_TASK STATEMENT:_
Only the pictures are to be dropped; the rest of the data below is to be duplicated exactly.

_STUDY MATERIAL:_
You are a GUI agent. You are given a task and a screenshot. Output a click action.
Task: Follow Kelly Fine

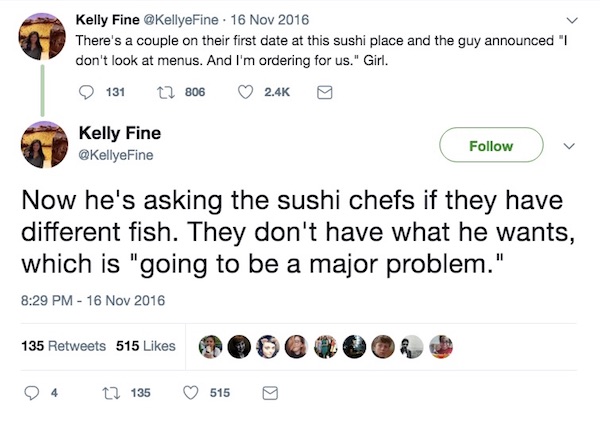pyautogui.click(x=491, y=146)
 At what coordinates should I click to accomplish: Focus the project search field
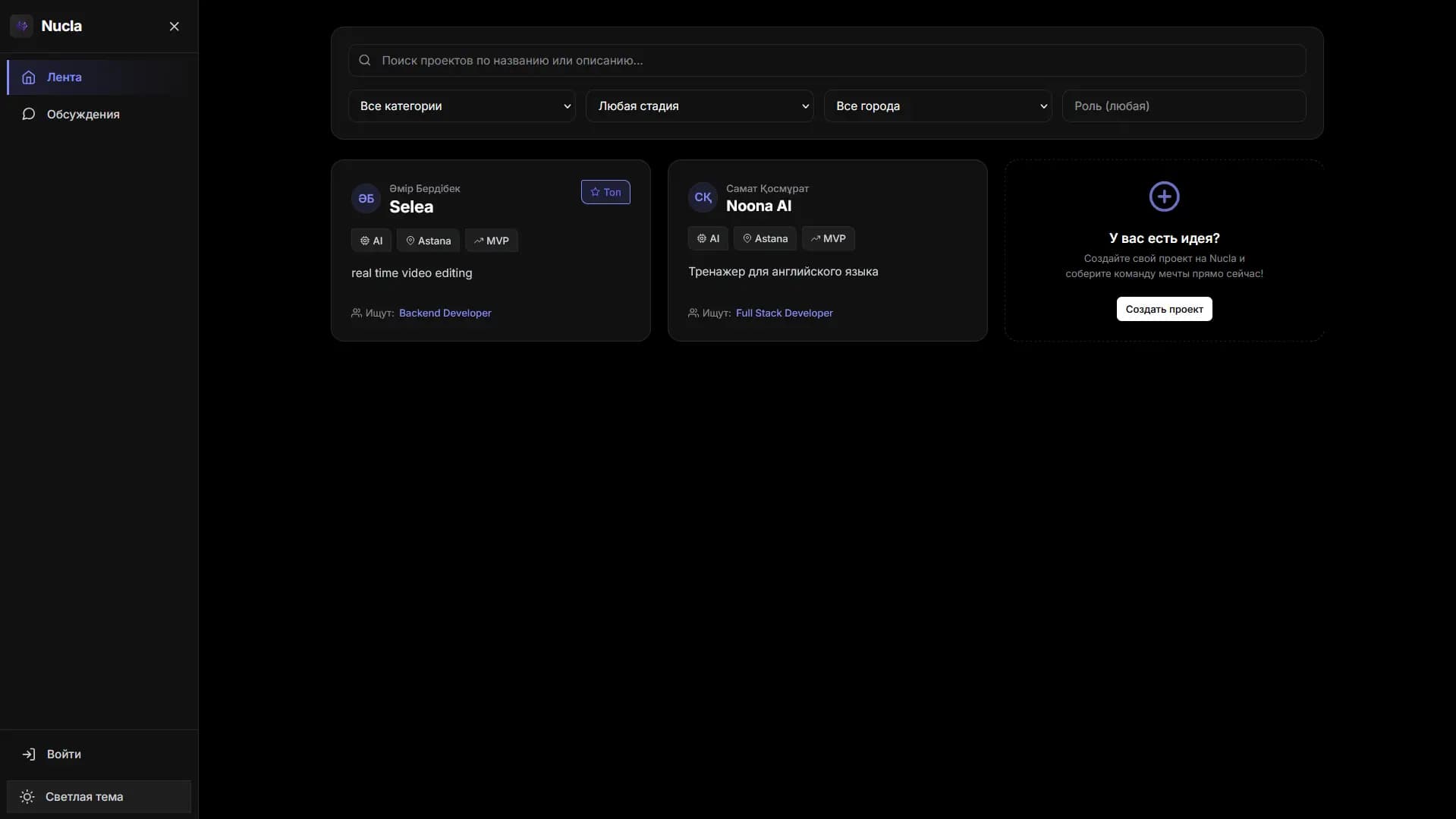pos(827,61)
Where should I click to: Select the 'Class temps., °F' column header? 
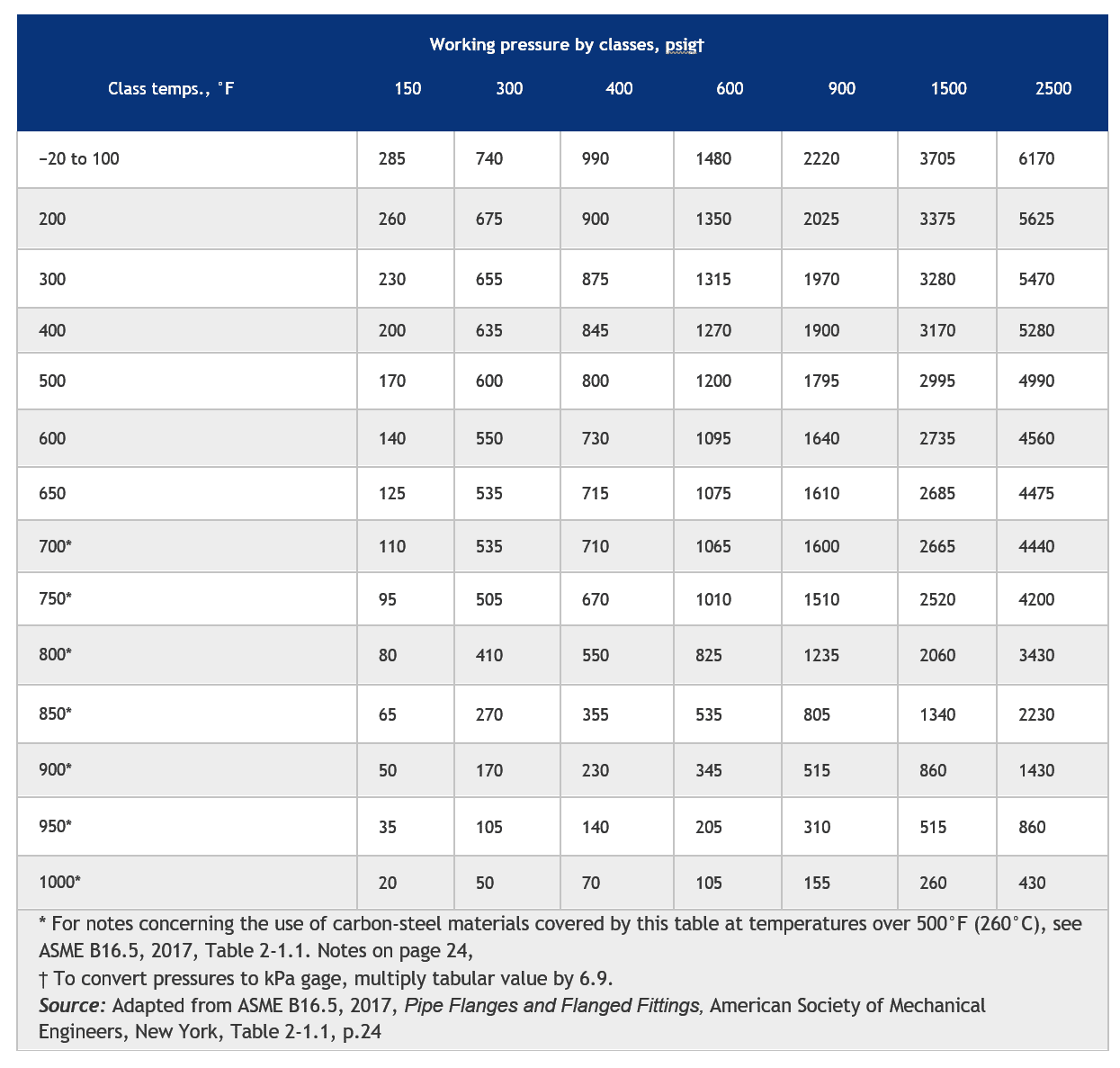pyautogui.click(x=171, y=89)
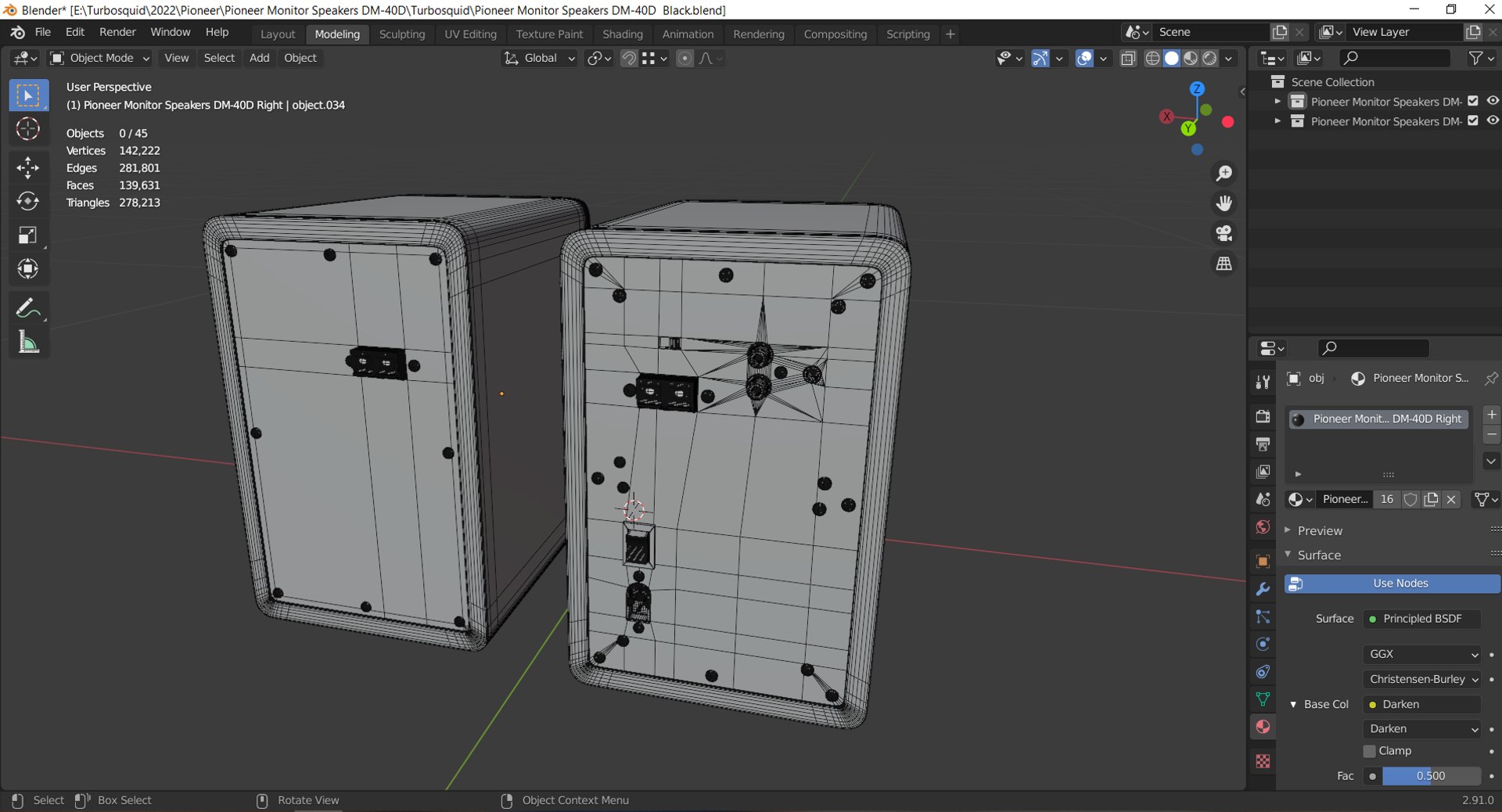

_SOLUTION:_
You are a GUI agent. You are given a task and a screenshot. Output a click action.
Task: Follow Kelly Fine

pyautogui.click(x=491, y=146)
 At what coordinates should I click to accomplish: Focus the project search field
pos(827,61)
Where should I click to: Select the 'Class temps., °F' column header? 
pyautogui.click(x=171, y=89)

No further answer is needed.